Listing on locating elements on screens
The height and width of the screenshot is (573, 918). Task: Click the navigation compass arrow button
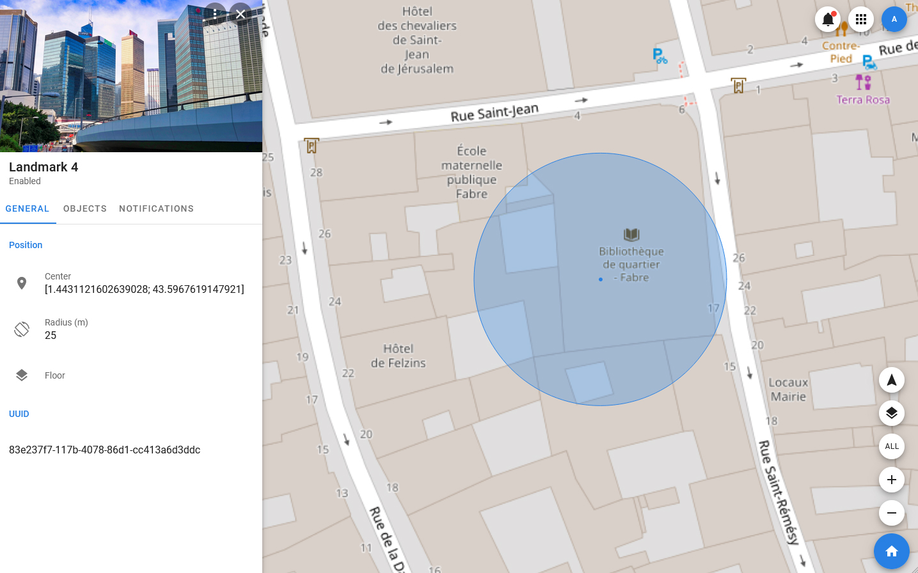[x=891, y=381]
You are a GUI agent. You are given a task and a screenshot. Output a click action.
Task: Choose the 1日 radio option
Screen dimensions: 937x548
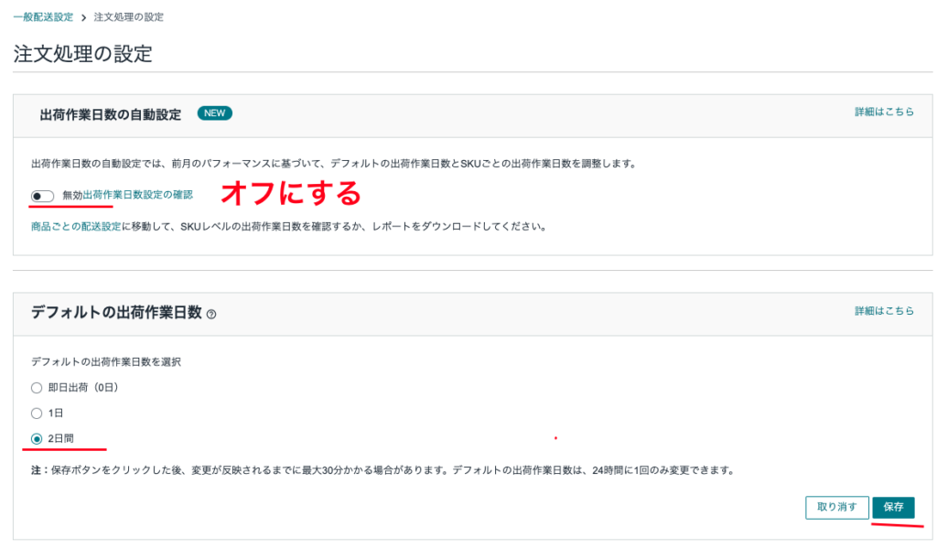tap(38, 413)
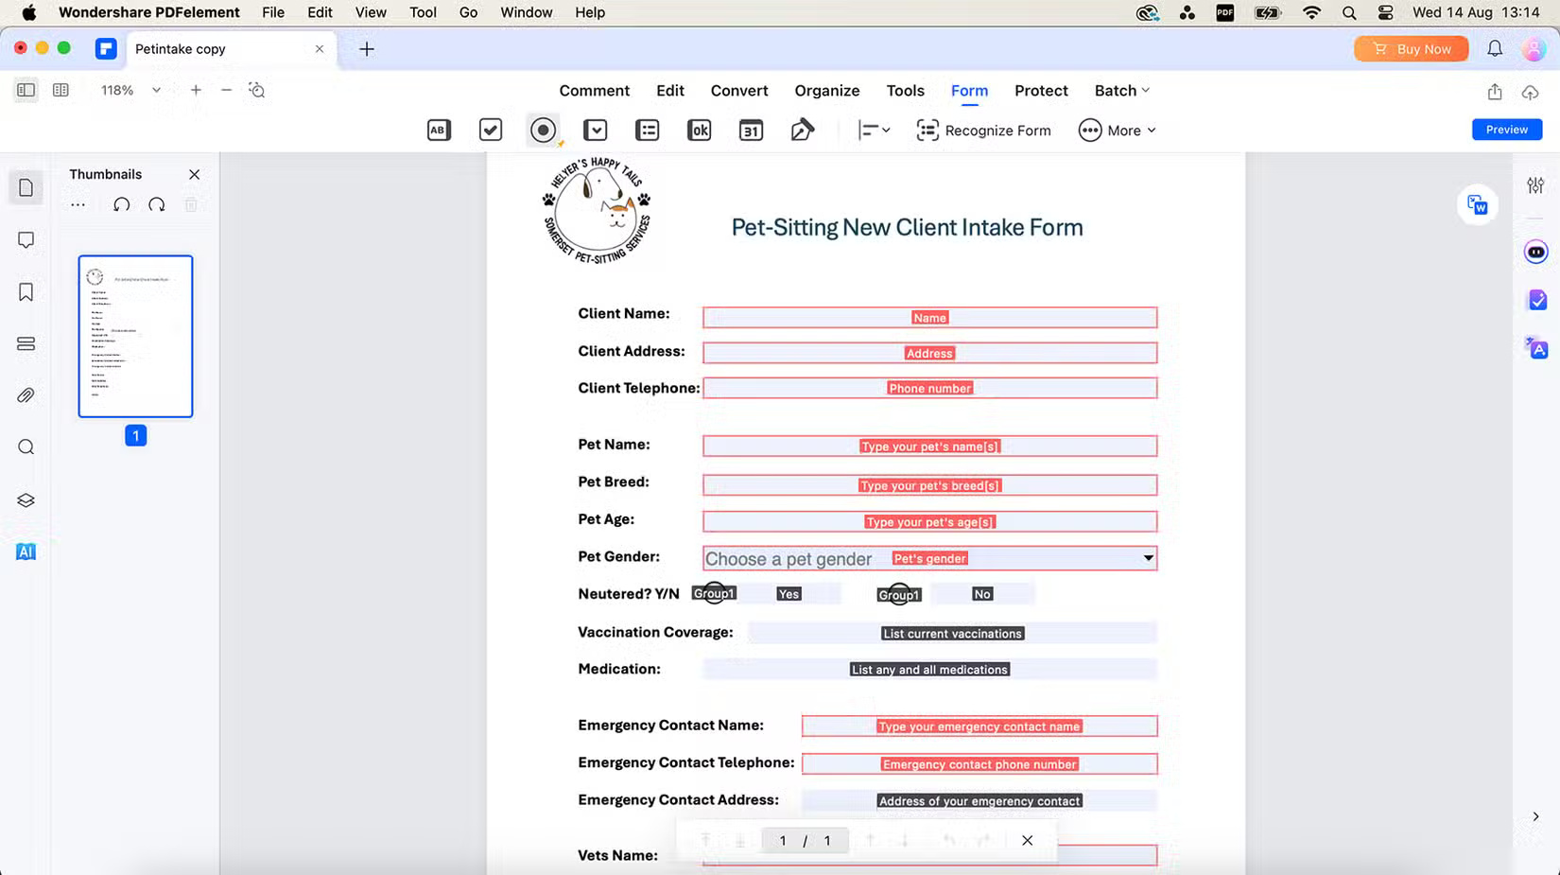Select the Text Field tool
The width and height of the screenshot is (1560, 875).
[438, 130]
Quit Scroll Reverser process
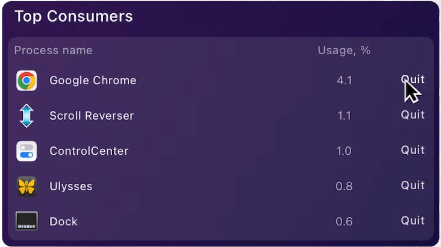 click(x=413, y=114)
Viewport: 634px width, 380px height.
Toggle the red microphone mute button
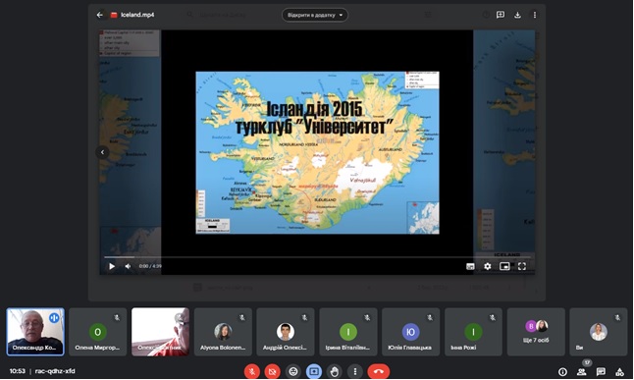(252, 371)
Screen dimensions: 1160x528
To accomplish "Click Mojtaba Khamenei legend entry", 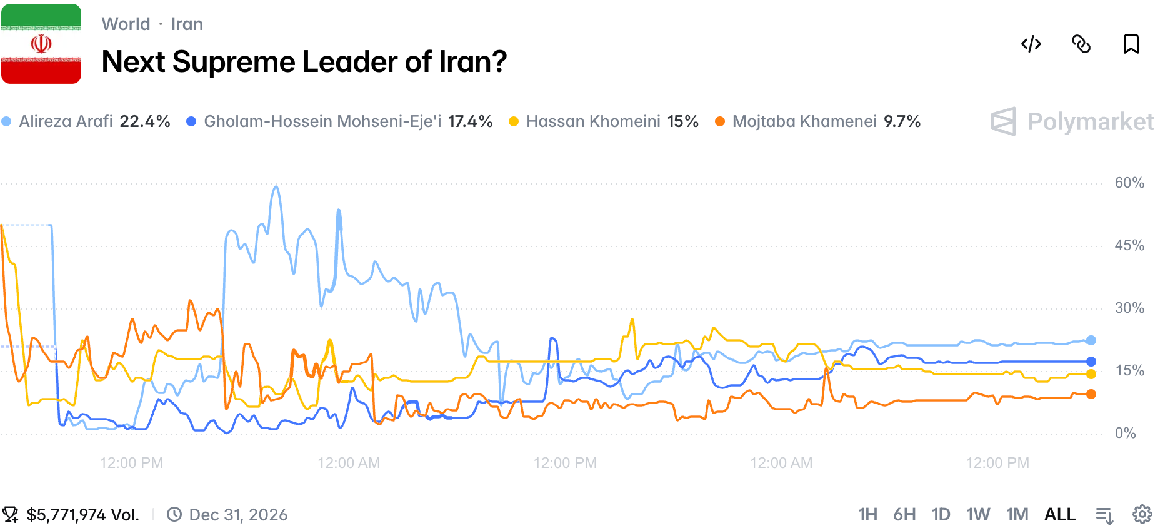I will pos(818,121).
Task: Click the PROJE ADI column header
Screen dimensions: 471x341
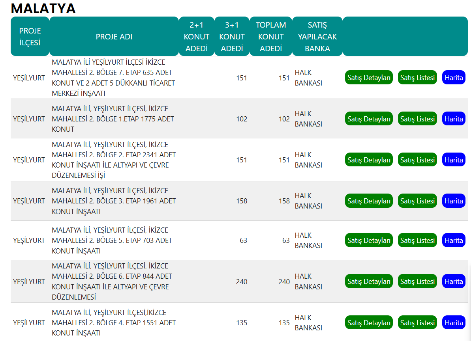Action: click(114, 37)
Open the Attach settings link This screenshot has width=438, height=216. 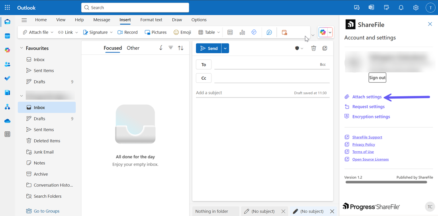[x=367, y=97]
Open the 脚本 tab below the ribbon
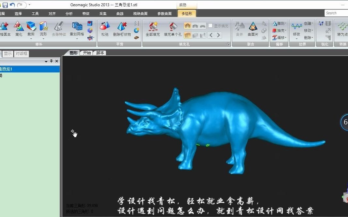Image resolution: width=348 pixels, height=217 pixels. point(100,53)
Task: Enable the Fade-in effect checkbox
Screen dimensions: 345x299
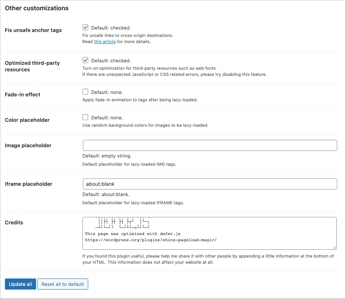Action: (x=86, y=92)
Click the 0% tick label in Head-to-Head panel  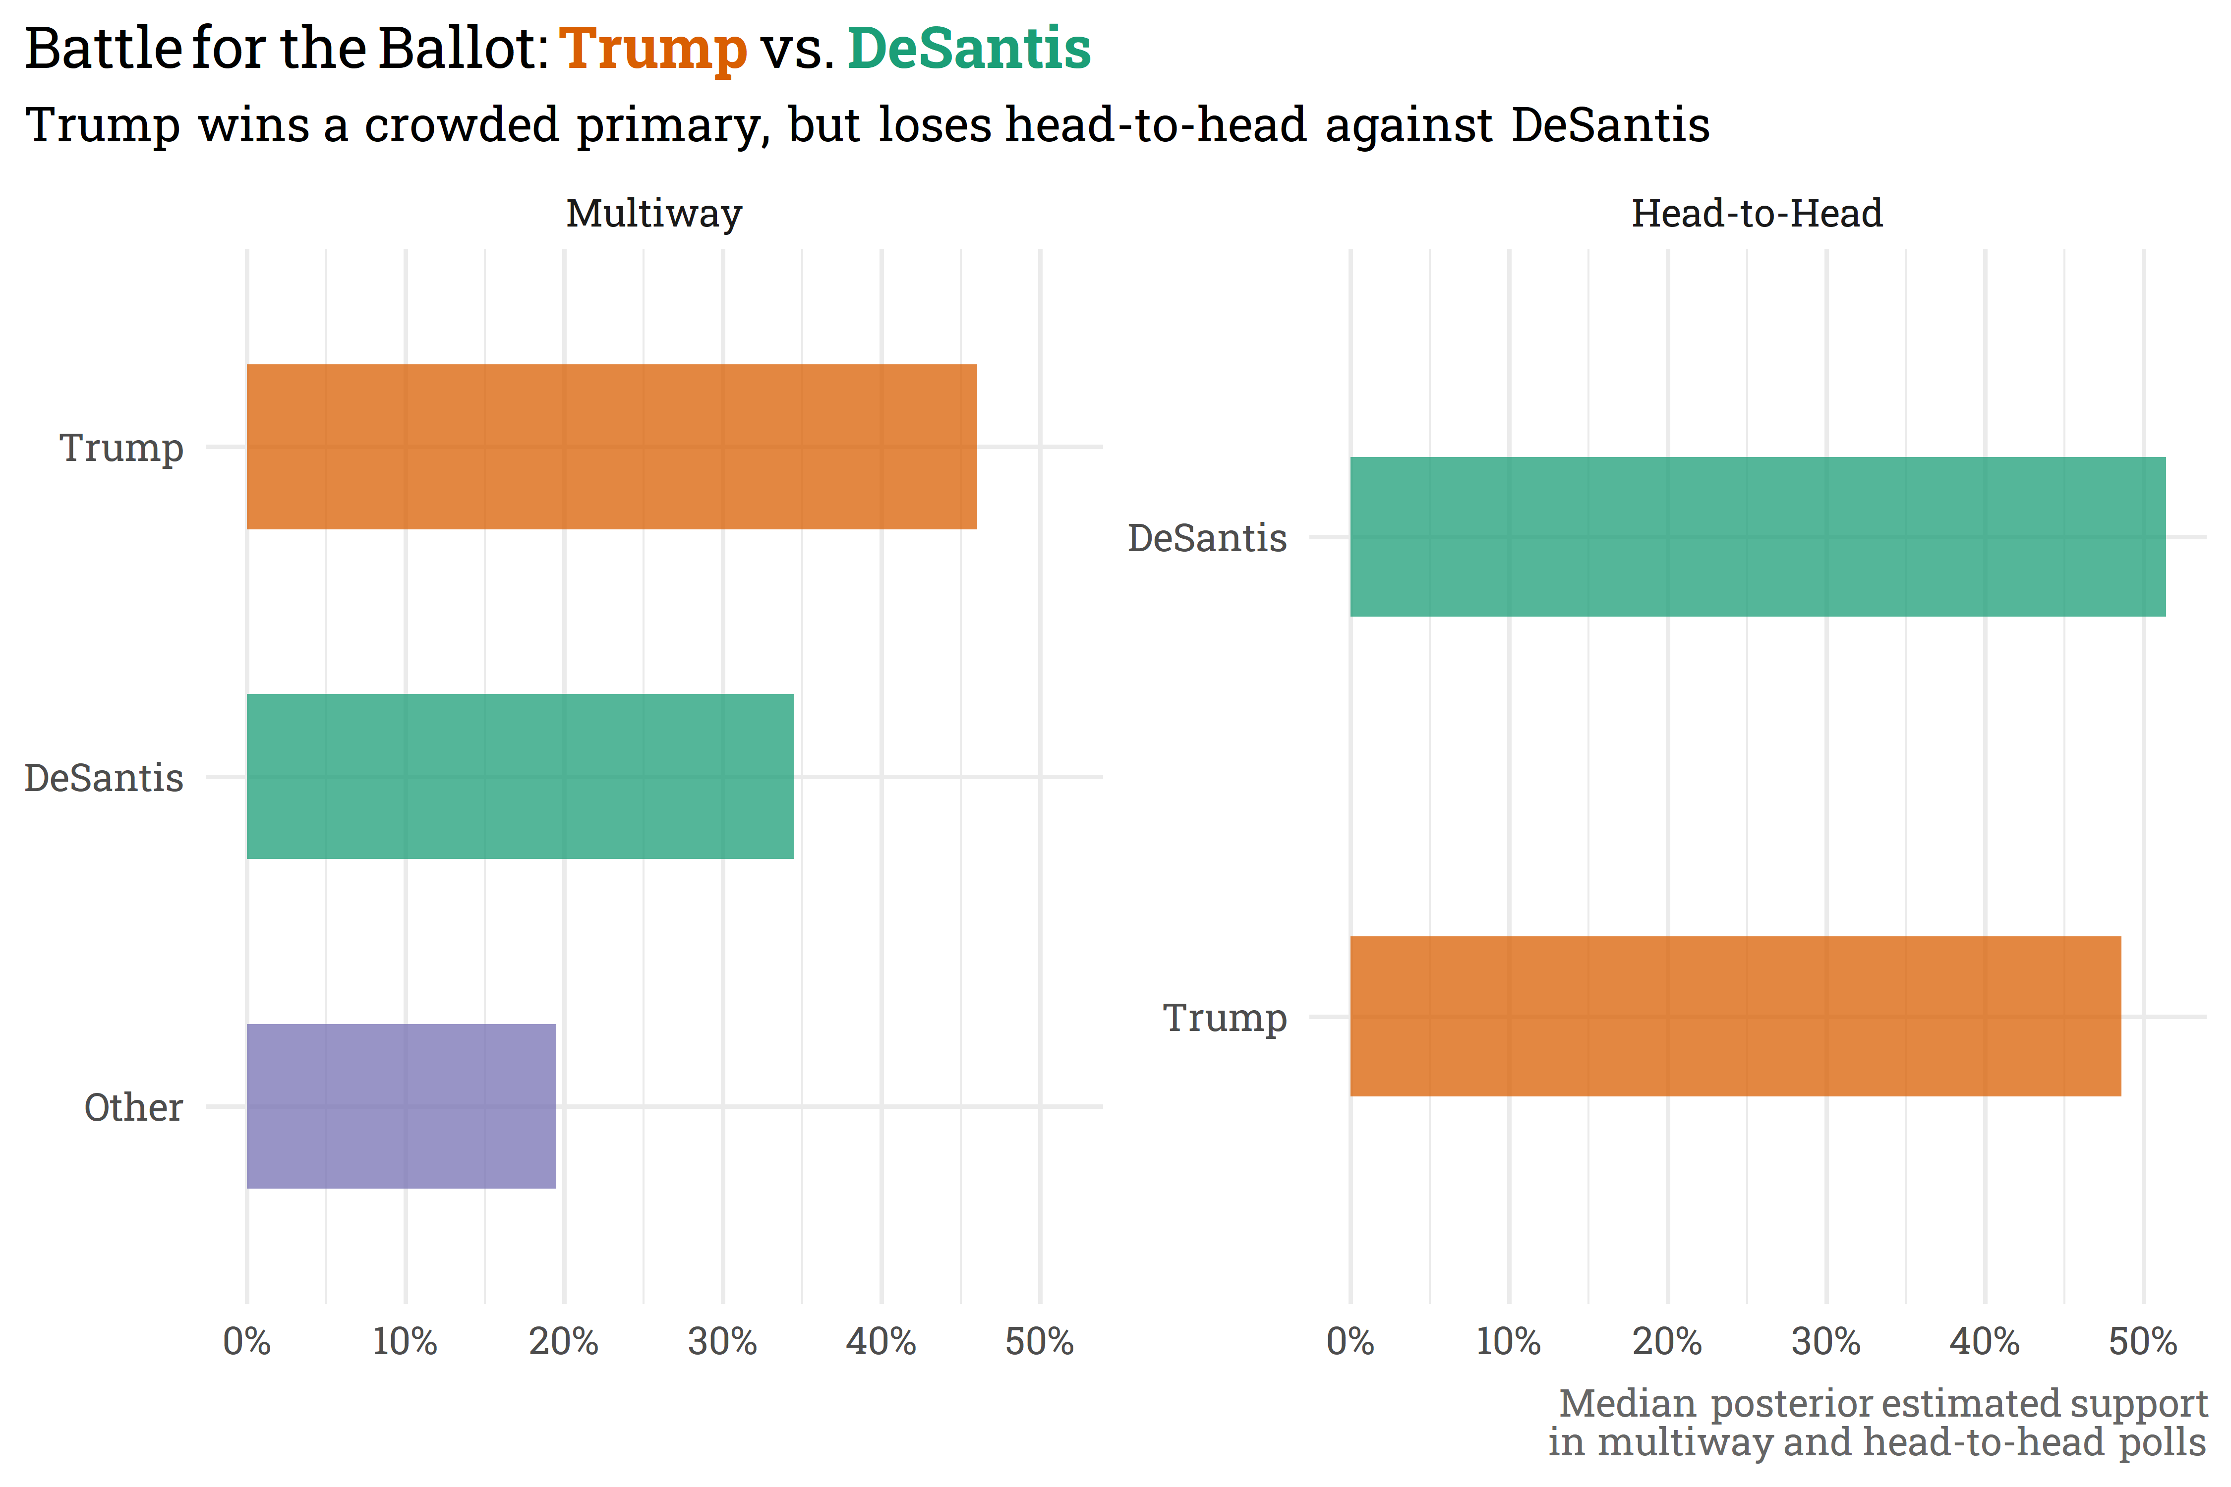coord(1351,1342)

→ **SHORT EXERCISE**
Duplicate the listing from its first line through the line that contains "click(x=413, y=114)", with both of those lines included, and omit the pictures.

→ **RESPONSE TO THE TASK**
The height and width of the screenshot is (573, 918). Task: Click the navigation compass arrow button
[x=891, y=381]
You are a GUI agent. You are given a task and a screenshot. Output a click action.
Task: Choose the 1日 radio option
Screen dimensions: 937x548
tap(38, 413)
Select the Text Field tool
The width and height of the screenshot is (1560, 875).
[438, 130]
Quit Scroll Reverser process
 click(x=413, y=114)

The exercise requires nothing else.